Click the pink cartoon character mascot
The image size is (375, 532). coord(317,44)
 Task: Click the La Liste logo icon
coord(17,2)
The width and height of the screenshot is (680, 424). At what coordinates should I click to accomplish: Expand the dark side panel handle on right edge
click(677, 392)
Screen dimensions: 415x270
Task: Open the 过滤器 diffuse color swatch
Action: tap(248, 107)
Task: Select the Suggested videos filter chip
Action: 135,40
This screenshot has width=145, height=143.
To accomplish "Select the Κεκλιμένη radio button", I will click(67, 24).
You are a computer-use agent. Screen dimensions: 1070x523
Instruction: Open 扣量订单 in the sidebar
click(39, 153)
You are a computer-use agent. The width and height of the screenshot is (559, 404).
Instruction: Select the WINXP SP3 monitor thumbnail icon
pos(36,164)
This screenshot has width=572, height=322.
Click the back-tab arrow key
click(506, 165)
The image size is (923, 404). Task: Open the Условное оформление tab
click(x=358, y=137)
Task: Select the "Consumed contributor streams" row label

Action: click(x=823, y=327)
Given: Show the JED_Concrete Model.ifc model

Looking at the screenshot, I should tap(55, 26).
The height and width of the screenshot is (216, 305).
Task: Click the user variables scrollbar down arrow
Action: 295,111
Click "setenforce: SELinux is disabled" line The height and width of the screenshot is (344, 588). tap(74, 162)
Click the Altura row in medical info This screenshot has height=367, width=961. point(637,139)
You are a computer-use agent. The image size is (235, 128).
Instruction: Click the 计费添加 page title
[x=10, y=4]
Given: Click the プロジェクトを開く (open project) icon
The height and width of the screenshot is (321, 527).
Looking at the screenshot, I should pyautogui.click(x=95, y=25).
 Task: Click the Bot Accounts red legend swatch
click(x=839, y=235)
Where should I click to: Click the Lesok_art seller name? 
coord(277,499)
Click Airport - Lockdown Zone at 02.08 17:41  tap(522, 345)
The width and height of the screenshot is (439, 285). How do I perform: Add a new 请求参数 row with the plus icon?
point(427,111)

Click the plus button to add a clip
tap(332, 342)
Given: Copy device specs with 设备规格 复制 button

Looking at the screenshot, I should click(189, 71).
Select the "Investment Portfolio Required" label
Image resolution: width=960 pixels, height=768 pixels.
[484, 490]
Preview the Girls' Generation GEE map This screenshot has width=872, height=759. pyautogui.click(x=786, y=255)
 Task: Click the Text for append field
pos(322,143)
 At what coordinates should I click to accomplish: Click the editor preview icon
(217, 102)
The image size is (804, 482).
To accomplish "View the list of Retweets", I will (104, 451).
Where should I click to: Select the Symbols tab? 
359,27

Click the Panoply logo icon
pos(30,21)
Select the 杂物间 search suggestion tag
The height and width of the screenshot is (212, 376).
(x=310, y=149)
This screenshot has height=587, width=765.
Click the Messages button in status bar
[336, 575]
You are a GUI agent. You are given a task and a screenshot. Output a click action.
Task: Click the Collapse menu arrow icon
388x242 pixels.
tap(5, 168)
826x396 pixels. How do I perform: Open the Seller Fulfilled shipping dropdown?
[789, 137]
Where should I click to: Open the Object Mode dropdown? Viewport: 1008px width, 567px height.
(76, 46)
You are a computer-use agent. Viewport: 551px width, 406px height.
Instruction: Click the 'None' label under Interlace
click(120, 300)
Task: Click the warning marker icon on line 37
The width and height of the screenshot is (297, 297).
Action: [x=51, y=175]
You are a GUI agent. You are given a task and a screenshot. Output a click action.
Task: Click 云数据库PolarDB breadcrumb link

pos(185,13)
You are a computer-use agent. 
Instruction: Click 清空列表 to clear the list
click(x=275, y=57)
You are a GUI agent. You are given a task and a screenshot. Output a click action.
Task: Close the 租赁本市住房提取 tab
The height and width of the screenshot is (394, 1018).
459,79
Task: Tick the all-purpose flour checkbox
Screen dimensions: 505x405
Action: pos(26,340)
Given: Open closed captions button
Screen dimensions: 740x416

---*---

> **What the exercise asks**
In the answer, return exactly the lines from the line containing "Where should I click to: Select" to the end of the records above, and no others.

> **Reply**
Where should I click to: Select the Symbols tab? 
359,27

Click the Panoply logo icon
pos(30,21)
Select the 杂物间 search suggestion tag
The height and width of the screenshot is (212, 376).
(x=310, y=149)
This screenshot has height=587, width=765.
Click the Messages button in status bar
[336, 575]
You are a GUI agent. You are given a task and a screenshot. Output a click action.
Task: Click the Collapse menu arrow icon
388x242 pixels.
tap(5, 168)
826x396 pixels. How do I perform: Open the Seller Fulfilled shipping dropdown?
[789, 137]
Where should I click to: Open the Object Mode dropdown? Viewport: 1008px width, 567px height.
(76, 46)
You are a computer-use agent. Viewport: 551px width, 406px height.
Instruction: Click the 'None' label under Interlace
click(120, 300)
Task: Click the warning marker icon on line 37
The width and height of the screenshot is (297, 297).
Action: [x=51, y=175]
You are a GUI agent. You are given a task and a screenshot. Output a click action.
Task: Click 云数据库PolarDB breadcrumb link

pos(185,13)
You are a computer-use agent. 
Instruction: Click 清空列表 to clear the list
click(x=275, y=57)
You are a GUI agent. You are given a task and a screenshot. Output a click action.
Task: Close the 租赁本市住房提取 tab
The height and width of the screenshot is (394, 1018).
459,79
Task: Tick the all-purpose flour checkbox
Screen dimensions: 505x405
Action: pos(26,340)
Given: Open closed captions button
Screen dimensions: 740x416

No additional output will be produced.